Myth


Myth is a folklore genre consisting of narratives that play a fundamental role in a society, such(a) as foundational tales or origin myths. Since the term myth is widely used to imply that a story is not objectively true, the identification of a narrative as a myth can be highly controversial: many adherents of religions image their own religion's stories as true, in addition to therefore object to those stories being characterized as myths, while seeing the stories of other religions as being myth. As such, some scholars title all religious narratives as myths for practical reasons, such(a) as to avoid depreciating all one tradition because cultures interpret regarded and noted separately. other differently relative to one another. Other scholars avoid using the term "myth" altogether & instead utilize different terms like "sacred history", "holy story", or simply "history" to avoid placing pejorative overtones on any sacred narrative.

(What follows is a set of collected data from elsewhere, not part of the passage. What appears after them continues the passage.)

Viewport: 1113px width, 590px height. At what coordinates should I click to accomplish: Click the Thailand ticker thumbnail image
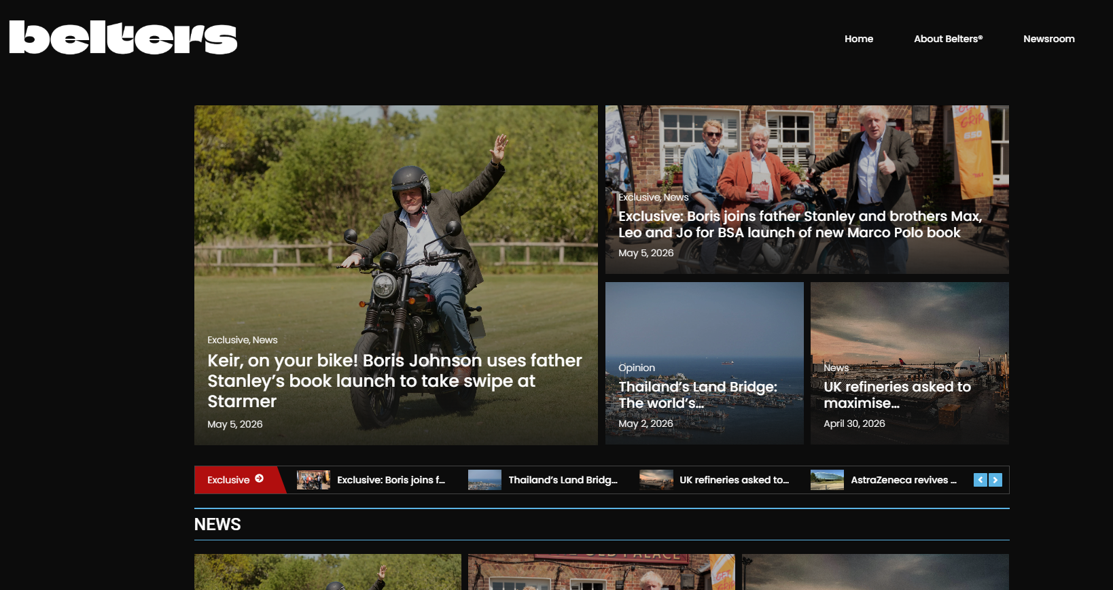[x=484, y=480]
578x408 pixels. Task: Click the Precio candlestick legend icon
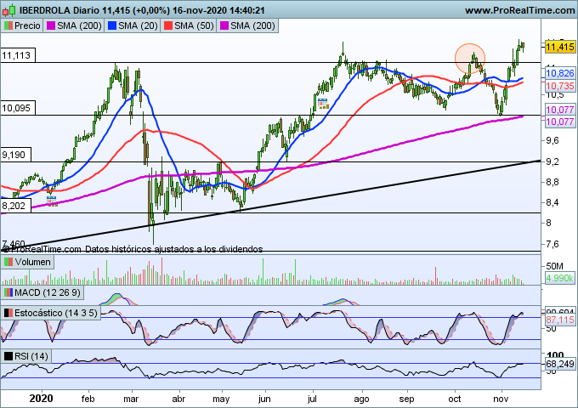click(x=8, y=26)
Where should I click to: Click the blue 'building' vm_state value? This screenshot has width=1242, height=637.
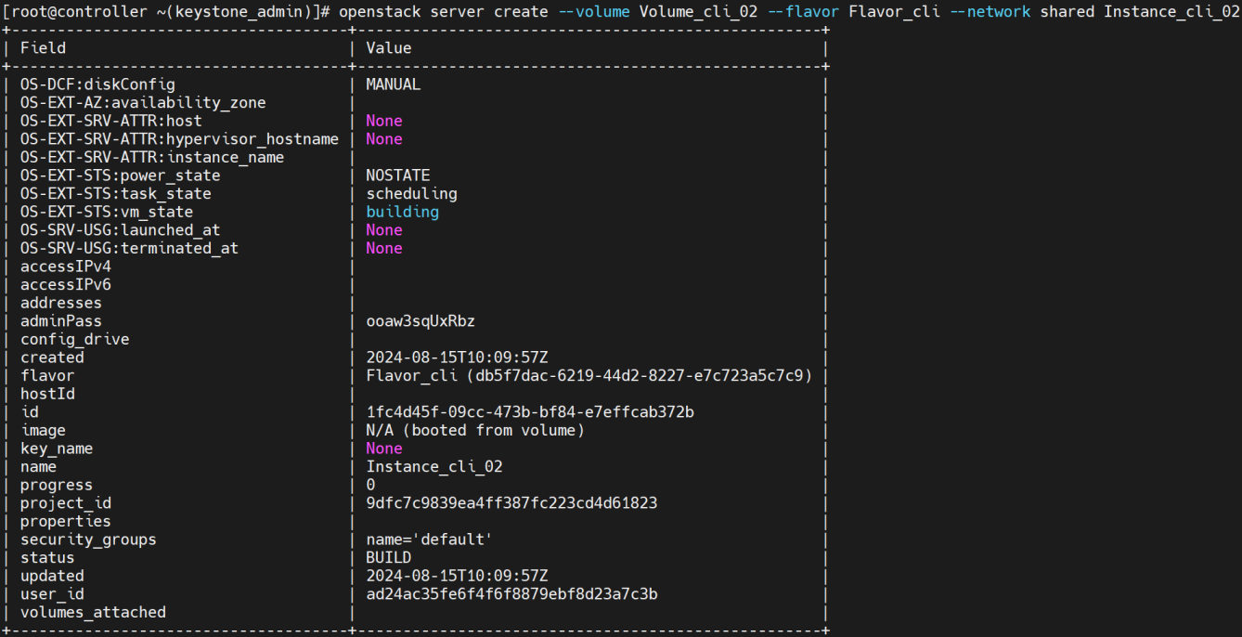point(402,212)
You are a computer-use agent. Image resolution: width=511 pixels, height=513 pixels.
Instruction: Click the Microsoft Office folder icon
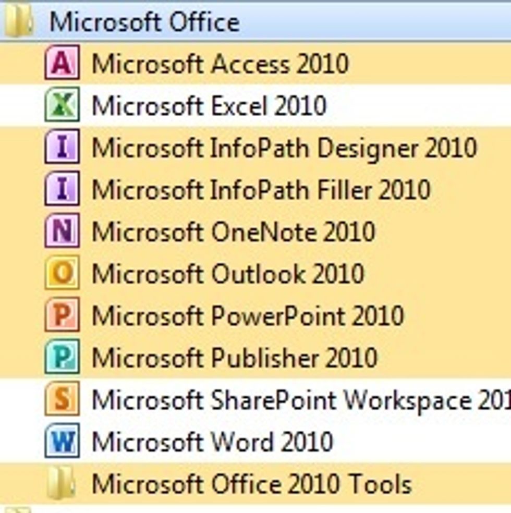(19, 22)
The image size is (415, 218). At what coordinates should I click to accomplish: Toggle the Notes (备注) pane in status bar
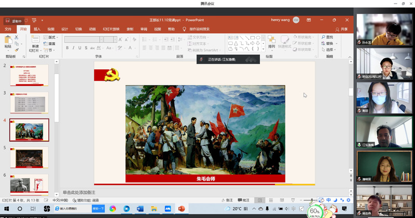[x=227, y=200]
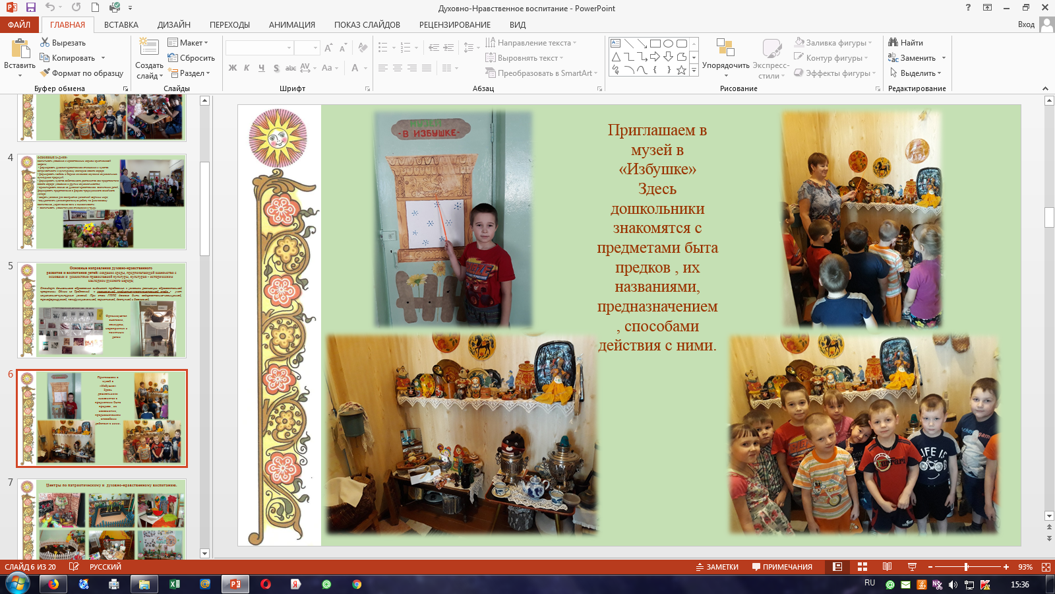Click the Создать слайд new slide icon
Image resolution: width=1055 pixels, height=594 pixels.
click(149, 50)
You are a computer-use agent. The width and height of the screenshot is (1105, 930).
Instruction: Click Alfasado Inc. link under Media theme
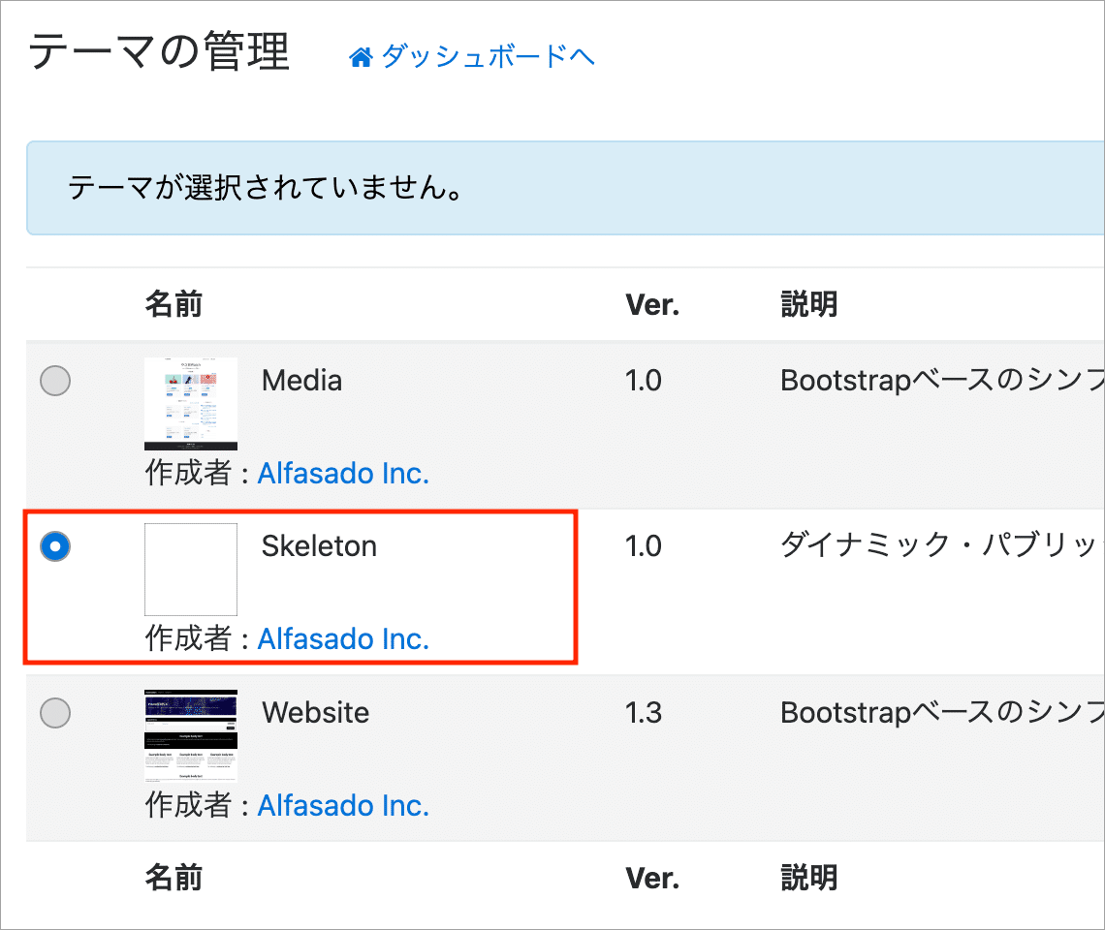(x=343, y=473)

Myths are often endorsed by secular and religious authorities and are closely linked to religion or spirituality. many societies office their myths, legends, and history together, considering myths and legends to be true accounts of their remote past. In particular, creation myths earn place in a primordial age when the world had non achieved its later form. Other myths explain how a society's customs, institutions, and taboos were establish and sanctified. There is a complex relationship between recital of myths and the enactment of rituals.

The leading characters in myths are commonly non-humans, such as gods, demigods, and other supernatural figures. However, others also add humans, animals, or combinations in their types of myth. Stories of everyday human beings, although often of leaders of some type, are commonly contained in legends, as opposed to myths. Myths are sometimes distinguished from legends in that myths deal with gods, usually create no historical basis, and are shape in a world of the remote past, very different from that of the present.

Etymology


The word myth comes from Ancient Greek μῦθος mȳthos, meaning 'speech, narrative, fiction, myth, plot'. In Anglicised form, this Greek word began to be used in English and was likewise adapted into other European languages in the early 19th century, in a much narrower sense, as a scholarly term for "[a] traditional story, particularly one concerning the early history of a people or explaining a natural or social phenomenon, and typically involving supernatural beings or events."

In turn, Ancient Greek μυθολογία mythología, 'story,' 'lore,' 'legends,' or 'the telling of stories' combines the word mȳthos with the suffix -λογία -logia, 'study' in sorting to intend 'romance, fiction, story-telling.' Accordingly, Plato used mythología as a general term for 'fiction' or 'story-telling' of any kind.

The Greek term mythología was then borrowed into Late Latin, occurring in the tag of Latin author Fulgentius' 5th-century Mythologiæ to denote what we now requested classical mythology—i.e., Greco-Roman etiological stories involving their gods. Fulgentius' Mythologiæ explicitly treated its allocated matter as allegories requiring interpretation and not as true events.

The Latin term was then adopted in Middle French as mythologie. whether from French or Latin usage, English adopted the word mythology in the 15th century, initially meaning 'the exposition of a myth or myths,' 'the interpretation of fables,' or 'a book of such expositions'. The word is first attested in John Lydgate's Troy Book c. 1425.

From Lydgate until the 17th or 18th century, mythology was used to mean a moral, fable, allegory or a parable, or collection of traditional stories, understood to be false. It came eventually to be applied to similar bodies of traditional stories among other polytheistic cultures around the world.

Thus the word mythology entered the English language ago the word myth. Dictionary, for example, has an everyone for mythology, but not for myth. Indeed, the Greek loanword mythos pl. mythoi and Latinate mythus pl. mythi both appeared in English ago the first example of myth in 1830.